Hanté depuis son enfance par un double drame, Marcello cherche à oublier son sentiment de culpabilité en s’efforçant, en permanence, de rentrer dans le rang. Marié, sans conviction, à une jeune bourgeoise naïve et fasciste par conformisme, il est envoyé, par les services secrets de Mussolini, en mission en France pour approcher et supprimer son ancien professeur de philosophie en exil.
Ce qui frappe l’œil dès la première vision du Conformiste, c’est la beauté confondante de chacun de ses plans et le magnifique travaille sur la lumière du célèbre directeur de la photographie : Vittorio Storaro (Malicia, Apocalypse Now, Coup de cœur…) qui réussit à apporter une coloration personnelle à chacun des décors du film : de Rome à Paris, en passant par une inquiétante forêt.

-----

Répondez à ces questions sur l'extrait consacré au Conformiste :
(a) Qui envoie Marcello en mission en France ?
(b) Qui est le directeur de la photographie du film ?
(c) Quels décors l'extrait mentionne-t-il ?

### Entrées du corpus
-----

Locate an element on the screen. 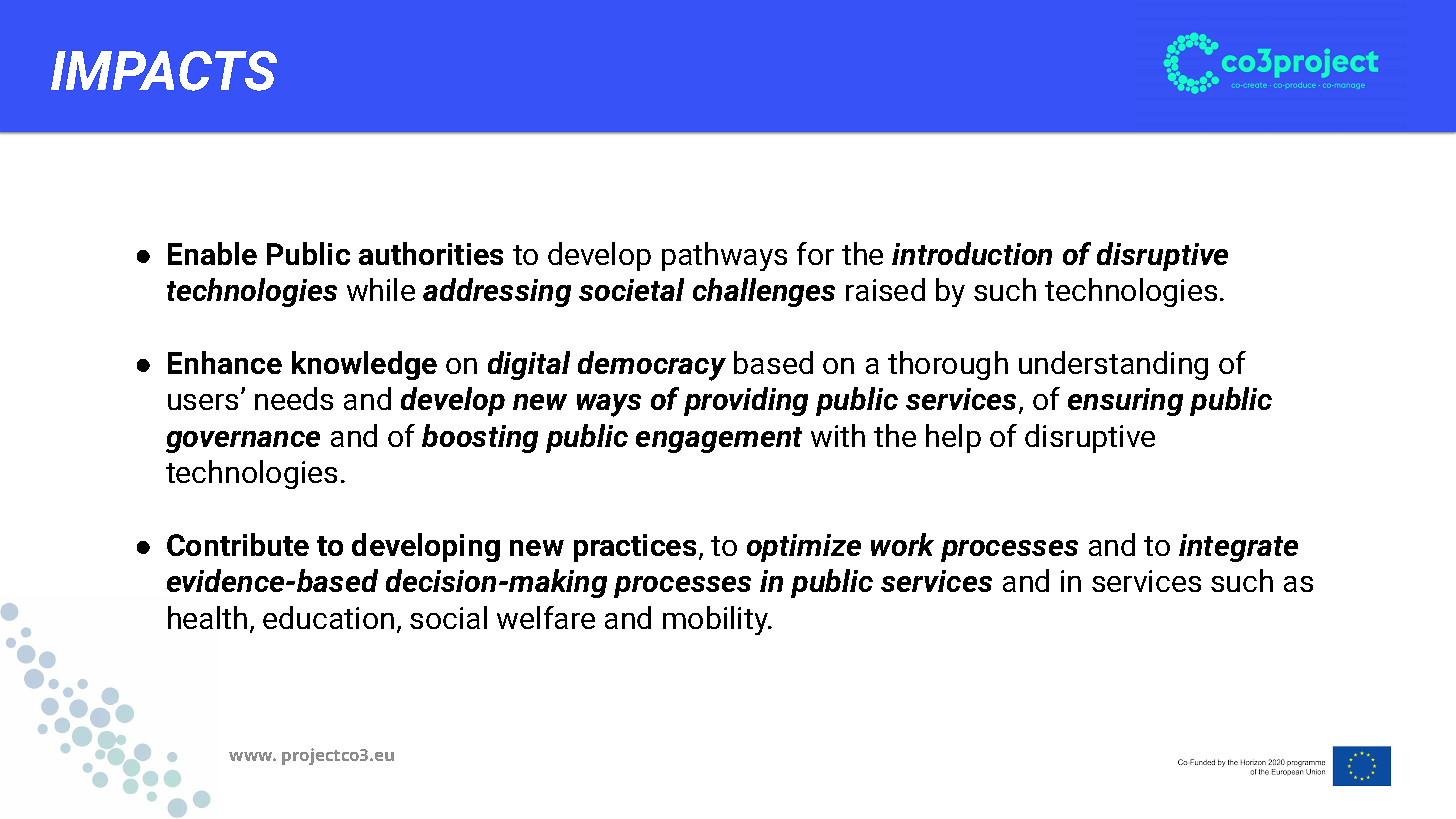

-----

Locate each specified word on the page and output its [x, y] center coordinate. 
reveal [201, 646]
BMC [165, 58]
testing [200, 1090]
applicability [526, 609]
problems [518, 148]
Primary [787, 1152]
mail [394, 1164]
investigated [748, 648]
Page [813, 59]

-----

### Réponse rédigée
(a) Les services secrets de Mussolini.
(b) Vittorio Storaro.
(c) Rome, Paris et une inquiétante forêt.